→ Perguntas:
**a.** Segundo o texto sobre a música como cola social, em que revista científica foi publicado o artigo dos pesquisadores?
**b.** Prossiga com o texto sobre a música como cola social a partir da última frase apresentada.

Humanos dançam no mesmo ritmo no mundo todo

Música como cola social

Por muito tempo no Ocidente se considerou que a música era universal, mas a expansão das comunicações mostrou que os povos do mundo possuíam diferentes escalas e diferentes jeitos de fazer música.

Isto levou à ideia corrente de que a música é um fenômeno cultural e localizado, e que não existiria algo como uma música universal.

Mas esta ideia acaba de ser contestada por pesquisadores das universidades de Exeter (Inglaterra) e Tóquio (Japão), em um artigo publicado na revista científica PNAS.

A equipe demonstrou que as canções de todo o mundo tendem a compartilhar recursos, incluindo um ritmo forte, que permitem a coordenação em situações sociais e incentivam a conexão do grupo.

"No Ocidente, tendemos a pensar na música como sendo obra de indivíduos se expressando ou exibindo seu talento, mas globalmente a música tende a ser mais um fenômeno social. Vemos isso em coisas como corais de igreja ou na execução dos hinos nacionais. Em países como a Coreia do Norte também podemos ver exemplos extremos de como a música e a dança de massa podem ser usadas para unir e coordenar grupos," disse o professor Thomas Currie, orientador do estudo.

"Os resultados mostram que as características mais comuns observadas na música ao redor do mundo relacionam-se com coisas que permitem às pessoas coordenar suas ações, e sugerem que a principal função da música é unir as pessoas e os grupos sociais - a música pode ser uma espécie de cola social," acrescentou Currie.

→ Seção de dados:
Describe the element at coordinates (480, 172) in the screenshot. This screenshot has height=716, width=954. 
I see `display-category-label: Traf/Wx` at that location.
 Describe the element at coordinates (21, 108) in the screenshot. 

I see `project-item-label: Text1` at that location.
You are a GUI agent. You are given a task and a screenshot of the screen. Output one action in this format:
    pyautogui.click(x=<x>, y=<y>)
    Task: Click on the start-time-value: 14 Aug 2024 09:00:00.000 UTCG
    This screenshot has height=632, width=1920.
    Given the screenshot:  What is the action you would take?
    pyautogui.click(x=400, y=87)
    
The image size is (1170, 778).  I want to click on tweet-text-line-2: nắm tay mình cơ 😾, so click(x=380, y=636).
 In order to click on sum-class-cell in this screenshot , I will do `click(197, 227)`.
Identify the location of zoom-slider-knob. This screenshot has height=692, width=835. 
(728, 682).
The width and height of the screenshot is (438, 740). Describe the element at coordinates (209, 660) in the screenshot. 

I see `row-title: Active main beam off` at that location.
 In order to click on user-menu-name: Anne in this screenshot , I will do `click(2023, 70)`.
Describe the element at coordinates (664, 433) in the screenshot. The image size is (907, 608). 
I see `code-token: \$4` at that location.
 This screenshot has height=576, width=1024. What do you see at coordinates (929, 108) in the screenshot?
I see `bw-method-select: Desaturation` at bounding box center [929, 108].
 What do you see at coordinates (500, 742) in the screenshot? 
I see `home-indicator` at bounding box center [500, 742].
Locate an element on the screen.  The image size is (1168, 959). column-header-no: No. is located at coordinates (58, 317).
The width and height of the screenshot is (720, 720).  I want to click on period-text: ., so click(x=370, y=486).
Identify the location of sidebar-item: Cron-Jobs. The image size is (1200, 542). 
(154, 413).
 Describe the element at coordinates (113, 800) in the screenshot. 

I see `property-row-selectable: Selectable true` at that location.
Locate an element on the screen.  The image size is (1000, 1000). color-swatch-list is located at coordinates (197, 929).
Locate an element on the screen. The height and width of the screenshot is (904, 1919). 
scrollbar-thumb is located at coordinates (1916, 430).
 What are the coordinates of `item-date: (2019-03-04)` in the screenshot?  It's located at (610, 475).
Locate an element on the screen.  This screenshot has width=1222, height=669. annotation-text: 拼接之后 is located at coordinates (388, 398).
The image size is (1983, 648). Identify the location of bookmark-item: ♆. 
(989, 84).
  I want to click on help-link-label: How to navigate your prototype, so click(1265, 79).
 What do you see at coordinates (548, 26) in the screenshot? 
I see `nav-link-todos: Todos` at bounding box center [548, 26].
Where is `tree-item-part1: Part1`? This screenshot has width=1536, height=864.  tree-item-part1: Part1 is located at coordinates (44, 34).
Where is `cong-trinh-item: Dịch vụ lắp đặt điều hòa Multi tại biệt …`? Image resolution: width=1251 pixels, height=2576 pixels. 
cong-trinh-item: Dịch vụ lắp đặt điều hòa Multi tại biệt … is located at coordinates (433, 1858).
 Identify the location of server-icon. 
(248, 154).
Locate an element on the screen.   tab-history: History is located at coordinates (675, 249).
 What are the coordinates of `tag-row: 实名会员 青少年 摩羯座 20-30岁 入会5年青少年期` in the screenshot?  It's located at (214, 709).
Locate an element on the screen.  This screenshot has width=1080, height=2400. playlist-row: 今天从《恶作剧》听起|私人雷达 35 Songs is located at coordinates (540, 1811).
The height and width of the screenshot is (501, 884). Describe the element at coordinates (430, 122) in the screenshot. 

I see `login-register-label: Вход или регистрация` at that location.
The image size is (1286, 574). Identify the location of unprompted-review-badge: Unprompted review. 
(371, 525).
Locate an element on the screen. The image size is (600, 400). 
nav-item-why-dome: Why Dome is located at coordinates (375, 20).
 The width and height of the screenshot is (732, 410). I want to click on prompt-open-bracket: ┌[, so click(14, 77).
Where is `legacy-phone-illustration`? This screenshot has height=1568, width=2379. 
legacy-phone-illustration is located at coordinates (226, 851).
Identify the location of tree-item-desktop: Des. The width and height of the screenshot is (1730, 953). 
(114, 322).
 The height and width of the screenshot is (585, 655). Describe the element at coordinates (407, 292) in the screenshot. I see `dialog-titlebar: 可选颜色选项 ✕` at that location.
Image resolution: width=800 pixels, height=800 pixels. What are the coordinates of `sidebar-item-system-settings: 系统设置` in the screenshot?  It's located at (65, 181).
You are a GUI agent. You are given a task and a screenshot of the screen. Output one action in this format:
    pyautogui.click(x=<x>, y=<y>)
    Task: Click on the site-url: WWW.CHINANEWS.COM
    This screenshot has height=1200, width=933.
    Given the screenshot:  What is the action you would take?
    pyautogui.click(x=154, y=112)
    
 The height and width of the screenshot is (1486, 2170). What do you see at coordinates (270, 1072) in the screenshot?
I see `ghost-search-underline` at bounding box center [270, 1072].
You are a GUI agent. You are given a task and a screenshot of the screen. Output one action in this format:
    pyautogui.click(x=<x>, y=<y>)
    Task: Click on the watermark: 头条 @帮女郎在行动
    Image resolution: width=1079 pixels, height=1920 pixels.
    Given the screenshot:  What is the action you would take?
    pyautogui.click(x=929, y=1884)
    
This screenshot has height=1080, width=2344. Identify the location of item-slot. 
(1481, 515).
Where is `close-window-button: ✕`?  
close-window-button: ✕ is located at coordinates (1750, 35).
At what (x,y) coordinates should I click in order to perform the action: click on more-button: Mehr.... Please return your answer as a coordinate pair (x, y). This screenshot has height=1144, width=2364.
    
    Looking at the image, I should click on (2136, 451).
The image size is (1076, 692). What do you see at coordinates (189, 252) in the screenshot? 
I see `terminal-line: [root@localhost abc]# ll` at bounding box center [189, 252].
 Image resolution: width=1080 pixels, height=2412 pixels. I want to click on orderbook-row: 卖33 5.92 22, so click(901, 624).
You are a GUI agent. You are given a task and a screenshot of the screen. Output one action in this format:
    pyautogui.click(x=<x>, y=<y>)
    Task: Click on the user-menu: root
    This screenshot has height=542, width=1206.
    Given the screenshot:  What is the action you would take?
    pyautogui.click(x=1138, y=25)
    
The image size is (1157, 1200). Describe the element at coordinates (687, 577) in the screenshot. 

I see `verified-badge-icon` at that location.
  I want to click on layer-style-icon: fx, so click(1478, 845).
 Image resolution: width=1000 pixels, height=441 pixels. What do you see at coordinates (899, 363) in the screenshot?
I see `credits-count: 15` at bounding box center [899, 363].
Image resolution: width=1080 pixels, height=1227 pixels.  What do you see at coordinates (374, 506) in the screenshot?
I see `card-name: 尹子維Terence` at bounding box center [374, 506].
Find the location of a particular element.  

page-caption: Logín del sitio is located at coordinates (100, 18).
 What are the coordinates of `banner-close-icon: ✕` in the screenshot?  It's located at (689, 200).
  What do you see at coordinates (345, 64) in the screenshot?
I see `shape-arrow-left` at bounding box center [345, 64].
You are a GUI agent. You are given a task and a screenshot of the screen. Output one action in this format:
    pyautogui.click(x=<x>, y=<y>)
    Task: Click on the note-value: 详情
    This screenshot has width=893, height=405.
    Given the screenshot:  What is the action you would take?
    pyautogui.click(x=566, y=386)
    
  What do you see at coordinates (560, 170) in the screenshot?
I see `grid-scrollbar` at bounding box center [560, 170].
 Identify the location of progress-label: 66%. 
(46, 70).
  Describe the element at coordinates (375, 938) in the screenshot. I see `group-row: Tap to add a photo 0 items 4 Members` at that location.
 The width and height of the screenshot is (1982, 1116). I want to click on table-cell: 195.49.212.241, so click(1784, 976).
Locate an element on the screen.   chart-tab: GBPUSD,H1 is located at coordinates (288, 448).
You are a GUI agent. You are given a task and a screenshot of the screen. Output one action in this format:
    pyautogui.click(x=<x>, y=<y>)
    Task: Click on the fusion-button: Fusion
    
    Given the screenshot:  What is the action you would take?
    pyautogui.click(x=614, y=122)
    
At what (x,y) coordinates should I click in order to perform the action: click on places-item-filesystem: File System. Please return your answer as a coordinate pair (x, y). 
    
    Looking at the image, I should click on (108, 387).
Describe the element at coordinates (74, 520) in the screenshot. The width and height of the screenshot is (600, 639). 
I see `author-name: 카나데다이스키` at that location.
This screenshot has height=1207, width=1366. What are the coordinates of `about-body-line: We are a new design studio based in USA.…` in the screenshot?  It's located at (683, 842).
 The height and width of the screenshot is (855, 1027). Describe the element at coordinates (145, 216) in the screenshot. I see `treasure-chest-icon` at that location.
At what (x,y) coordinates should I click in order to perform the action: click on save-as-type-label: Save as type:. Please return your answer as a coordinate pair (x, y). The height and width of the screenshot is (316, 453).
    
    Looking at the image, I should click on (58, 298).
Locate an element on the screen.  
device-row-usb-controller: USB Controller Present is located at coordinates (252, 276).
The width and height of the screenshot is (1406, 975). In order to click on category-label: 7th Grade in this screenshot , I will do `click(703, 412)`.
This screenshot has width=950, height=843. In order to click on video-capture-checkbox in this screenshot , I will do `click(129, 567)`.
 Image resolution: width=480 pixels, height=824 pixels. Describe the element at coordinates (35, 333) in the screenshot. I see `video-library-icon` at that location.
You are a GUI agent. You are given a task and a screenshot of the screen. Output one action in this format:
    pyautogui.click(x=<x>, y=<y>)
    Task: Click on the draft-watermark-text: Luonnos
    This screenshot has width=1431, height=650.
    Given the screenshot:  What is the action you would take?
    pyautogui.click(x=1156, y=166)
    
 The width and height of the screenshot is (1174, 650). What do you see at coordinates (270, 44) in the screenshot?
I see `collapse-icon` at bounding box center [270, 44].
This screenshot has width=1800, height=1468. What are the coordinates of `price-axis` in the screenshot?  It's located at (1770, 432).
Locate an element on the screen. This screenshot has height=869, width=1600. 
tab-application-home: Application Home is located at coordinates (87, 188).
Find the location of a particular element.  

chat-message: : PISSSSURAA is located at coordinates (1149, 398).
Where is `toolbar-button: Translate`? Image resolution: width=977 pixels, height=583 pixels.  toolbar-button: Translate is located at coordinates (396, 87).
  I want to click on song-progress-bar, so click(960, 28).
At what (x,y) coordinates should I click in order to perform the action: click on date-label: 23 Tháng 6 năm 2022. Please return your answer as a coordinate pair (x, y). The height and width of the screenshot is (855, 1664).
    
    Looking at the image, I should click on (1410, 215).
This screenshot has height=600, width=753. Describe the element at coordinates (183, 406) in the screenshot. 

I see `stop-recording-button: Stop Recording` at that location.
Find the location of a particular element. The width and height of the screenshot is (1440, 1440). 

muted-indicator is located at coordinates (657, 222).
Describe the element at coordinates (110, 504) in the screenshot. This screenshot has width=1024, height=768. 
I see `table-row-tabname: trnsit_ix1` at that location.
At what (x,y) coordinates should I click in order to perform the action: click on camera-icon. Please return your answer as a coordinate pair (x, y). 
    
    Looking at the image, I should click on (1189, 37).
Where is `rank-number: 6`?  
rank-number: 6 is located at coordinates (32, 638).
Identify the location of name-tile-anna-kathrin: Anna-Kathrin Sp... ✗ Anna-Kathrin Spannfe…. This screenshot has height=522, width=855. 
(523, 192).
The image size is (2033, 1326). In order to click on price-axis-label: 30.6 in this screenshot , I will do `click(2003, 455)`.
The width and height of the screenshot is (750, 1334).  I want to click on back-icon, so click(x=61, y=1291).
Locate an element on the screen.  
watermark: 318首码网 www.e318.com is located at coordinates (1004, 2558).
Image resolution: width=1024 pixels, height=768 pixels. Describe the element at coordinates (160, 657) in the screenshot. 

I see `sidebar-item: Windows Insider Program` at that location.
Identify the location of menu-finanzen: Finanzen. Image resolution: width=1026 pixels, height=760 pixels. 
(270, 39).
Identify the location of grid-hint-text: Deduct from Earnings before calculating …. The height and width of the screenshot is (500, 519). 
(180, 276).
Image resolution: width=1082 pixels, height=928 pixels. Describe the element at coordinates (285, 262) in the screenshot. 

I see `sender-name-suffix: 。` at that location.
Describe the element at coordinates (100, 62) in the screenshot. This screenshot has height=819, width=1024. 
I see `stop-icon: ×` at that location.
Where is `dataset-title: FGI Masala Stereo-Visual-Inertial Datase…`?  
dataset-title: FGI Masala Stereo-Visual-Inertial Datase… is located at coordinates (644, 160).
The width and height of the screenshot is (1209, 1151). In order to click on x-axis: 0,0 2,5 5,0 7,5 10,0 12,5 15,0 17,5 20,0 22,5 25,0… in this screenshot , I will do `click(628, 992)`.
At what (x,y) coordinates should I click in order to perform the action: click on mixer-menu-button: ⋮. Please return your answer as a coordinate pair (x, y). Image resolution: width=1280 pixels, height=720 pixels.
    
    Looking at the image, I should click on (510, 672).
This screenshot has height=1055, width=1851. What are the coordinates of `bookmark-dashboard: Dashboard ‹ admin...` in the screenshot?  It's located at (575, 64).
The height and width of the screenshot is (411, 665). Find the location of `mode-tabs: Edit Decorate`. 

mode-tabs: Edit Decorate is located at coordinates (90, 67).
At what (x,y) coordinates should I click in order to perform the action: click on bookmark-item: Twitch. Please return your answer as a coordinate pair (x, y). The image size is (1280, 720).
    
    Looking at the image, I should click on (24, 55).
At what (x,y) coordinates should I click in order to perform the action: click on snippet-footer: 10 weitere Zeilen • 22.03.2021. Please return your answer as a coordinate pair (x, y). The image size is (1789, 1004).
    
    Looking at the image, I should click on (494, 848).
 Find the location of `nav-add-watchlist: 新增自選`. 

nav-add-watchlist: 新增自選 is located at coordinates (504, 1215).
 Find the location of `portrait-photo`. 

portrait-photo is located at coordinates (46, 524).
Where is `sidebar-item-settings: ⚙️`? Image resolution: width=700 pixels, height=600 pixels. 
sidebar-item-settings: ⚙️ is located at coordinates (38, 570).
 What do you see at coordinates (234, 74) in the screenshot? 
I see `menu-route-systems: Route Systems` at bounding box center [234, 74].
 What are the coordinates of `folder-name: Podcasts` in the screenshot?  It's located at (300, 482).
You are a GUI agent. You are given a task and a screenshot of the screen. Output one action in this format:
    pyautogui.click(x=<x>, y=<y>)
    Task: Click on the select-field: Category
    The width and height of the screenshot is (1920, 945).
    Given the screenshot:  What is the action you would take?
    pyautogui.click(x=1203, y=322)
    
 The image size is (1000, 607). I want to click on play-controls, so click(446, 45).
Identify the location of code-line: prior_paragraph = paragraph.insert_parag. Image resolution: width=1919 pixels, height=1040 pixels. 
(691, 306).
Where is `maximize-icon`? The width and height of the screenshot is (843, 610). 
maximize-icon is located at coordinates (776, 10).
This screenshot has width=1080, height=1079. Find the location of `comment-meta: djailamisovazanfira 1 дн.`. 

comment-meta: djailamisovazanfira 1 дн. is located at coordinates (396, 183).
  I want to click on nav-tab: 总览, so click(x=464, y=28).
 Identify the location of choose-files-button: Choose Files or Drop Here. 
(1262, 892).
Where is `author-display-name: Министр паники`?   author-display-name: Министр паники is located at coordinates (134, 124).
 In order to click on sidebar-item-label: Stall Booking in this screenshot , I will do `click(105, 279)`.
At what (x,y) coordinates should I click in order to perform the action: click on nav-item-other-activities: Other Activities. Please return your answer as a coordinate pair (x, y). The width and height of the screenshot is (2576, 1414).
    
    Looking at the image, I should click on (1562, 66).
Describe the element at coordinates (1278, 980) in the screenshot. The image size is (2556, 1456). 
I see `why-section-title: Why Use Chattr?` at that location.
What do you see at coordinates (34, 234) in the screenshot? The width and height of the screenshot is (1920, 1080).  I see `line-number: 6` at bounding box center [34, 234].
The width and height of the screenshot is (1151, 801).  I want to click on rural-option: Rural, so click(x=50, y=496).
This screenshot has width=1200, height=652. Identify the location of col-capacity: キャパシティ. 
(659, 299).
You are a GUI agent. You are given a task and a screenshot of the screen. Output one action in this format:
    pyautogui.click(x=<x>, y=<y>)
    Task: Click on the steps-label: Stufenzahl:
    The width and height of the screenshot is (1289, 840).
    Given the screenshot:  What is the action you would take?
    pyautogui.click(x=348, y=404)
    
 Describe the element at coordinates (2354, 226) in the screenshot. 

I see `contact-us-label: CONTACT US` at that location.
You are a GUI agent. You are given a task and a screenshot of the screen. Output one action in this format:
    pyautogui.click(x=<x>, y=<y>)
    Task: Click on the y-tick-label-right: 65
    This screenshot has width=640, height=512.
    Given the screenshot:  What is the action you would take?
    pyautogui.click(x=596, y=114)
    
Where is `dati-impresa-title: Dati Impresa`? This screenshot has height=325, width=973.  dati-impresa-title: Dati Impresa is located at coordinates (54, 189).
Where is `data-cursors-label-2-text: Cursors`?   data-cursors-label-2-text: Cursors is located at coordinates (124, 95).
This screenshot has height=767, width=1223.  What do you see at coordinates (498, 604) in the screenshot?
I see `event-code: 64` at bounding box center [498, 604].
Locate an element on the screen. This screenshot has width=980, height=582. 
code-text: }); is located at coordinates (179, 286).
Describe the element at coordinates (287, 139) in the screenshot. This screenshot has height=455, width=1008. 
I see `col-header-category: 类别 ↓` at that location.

→ Respostas:
**a.** Na revista científica PNAS.

**b.**
Música universal

Os pesquisadores analisaram 304 estilos musicais diversificados de todo o mundo, em busca de características comuns.

Embora eles não tenham encontrado os chamados "universais absolutos", eles encontraram dezenas de "estatísticas universais", ou seja, recursos que aparecem consistentemente na maioria das músicas através das diferentes regiões do mundo.

Esses recursos incluem detalhes de altura e ritmo, bem como o contexto social e inter-relações entre as características musicais.

"Nós demonstramos que, apesar de sua grande diversidade aparente, a maior parte da música em todo o mundo é, na verdade, construída a partir de blocos de construção básicos muito semelhantes e executa funções muito semelhantes, que giram principalmente em torno da aproximação das pessoas," concluiu Pat Savage, principal autor do estudo.